═══ MATERIAL SUPPLIED ═══

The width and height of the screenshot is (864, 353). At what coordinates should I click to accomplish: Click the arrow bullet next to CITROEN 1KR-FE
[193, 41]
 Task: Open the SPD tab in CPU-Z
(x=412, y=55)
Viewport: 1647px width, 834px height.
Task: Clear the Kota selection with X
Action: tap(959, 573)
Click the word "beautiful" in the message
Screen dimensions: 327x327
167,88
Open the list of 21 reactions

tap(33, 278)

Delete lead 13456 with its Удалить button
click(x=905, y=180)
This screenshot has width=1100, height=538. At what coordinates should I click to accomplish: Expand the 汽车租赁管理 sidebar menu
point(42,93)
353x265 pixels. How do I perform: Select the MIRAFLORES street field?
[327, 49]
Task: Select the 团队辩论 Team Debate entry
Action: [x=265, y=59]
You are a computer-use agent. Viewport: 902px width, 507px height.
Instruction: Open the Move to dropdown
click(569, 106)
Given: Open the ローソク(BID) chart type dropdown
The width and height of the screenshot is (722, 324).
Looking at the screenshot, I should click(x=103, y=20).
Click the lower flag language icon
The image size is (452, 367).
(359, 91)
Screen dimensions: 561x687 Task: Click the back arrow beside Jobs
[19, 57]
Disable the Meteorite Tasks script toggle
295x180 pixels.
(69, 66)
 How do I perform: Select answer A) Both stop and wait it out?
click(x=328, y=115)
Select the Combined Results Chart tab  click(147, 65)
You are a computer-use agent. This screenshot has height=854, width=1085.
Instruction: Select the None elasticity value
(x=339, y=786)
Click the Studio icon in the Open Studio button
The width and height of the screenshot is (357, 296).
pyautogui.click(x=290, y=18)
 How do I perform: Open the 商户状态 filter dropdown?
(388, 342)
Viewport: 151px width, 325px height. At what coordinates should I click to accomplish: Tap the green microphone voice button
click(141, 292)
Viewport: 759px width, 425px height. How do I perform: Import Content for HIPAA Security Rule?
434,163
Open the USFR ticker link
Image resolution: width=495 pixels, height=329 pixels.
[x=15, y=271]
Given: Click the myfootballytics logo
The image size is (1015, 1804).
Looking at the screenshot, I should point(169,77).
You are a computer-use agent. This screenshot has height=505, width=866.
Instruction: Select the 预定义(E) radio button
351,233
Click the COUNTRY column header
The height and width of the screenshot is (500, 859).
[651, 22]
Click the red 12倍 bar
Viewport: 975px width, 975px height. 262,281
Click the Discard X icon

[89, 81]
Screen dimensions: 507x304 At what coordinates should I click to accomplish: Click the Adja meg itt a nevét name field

═══

◆ **TASK INSTRUCTIONS**:
Please transcribe the listing in its entirety, exactly.

◆ **COMPLETED EXERCISE**:
The width and height of the screenshot is (864, 353). At what coordinates should I click to accomplish: Click the arrow bullet next to CITROEN 1KR-FE
[193, 41]
 Task: Open the SPD tab in CPU-Z
(x=412, y=55)
Viewport: 1647px width, 834px height.
Task: Clear the Kota selection with X
Action: tap(959, 573)
Click the word "beautiful" in the message
Screen dimensions: 327x327
167,88
Open the list of 21 reactions

tap(33, 278)

Delete lead 13456 with its Удалить button
click(x=905, y=180)
This screenshot has width=1100, height=538. At what coordinates should I click to accomplish: Expand the 汽车租赁管理 sidebar menu
point(42,93)
353x265 pixels. How do I perform: Select the MIRAFLORES street field?
[327, 49]
Task: Select the 团队辩论 Team Debate entry
Action: [x=265, y=59]
You are a computer-use agent. Viewport: 902px width, 507px height.
Instruction: Open the Move to dropdown
click(569, 106)
Given: Open the ローソク(BID) chart type dropdown
The width and height of the screenshot is (722, 324).
Looking at the screenshot, I should click(x=103, y=20).
Click the lower flag language icon
The image size is (452, 367).
(359, 91)
Screen dimensions: 561x687 Task: Click the back arrow beside Jobs
[19, 57]
Disable the Meteorite Tasks script toggle
295x180 pixels.
(69, 66)
 How do I perform: Select answer A) Both stop and wait it out?
click(x=328, y=115)
Select the Combined Results Chart tab  click(147, 65)
You are a computer-use agent. This screenshot has height=854, width=1085.
Instruction: Select the None elasticity value
(x=339, y=786)
Click the Studio icon in the Open Studio button
The width and height of the screenshot is (357, 296).
pyautogui.click(x=290, y=18)
 How do I perform: Open the 商户状态 filter dropdown?
(388, 342)
Viewport: 151px width, 325px height. At what coordinates should I click to accomplish: Tap the green microphone voice button
click(141, 292)
Viewport: 759px width, 425px height. How do I perform: Import Content for HIPAA Security Rule?
434,163
Open the USFR ticker link
Image resolution: width=495 pixels, height=329 pixels.
[x=15, y=271]
Given: Click the myfootballytics logo
The image size is (1015, 1804).
Looking at the screenshot, I should point(169,77).
You are a computer-use agent. This screenshot has height=505, width=866.
Instruction: Select the 预定义(E) radio button
351,233
Click the COUNTRY column header
The height and width of the screenshot is (500, 859).
[651, 22]
Click the red 12倍 bar
Viewport: 975px width, 975px height. 262,281
Click the Discard X icon

[89, 81]
Screen dimensions: 507x304 At what coordinates should I click to accomplish: Click the Adja meg itt a nevét name field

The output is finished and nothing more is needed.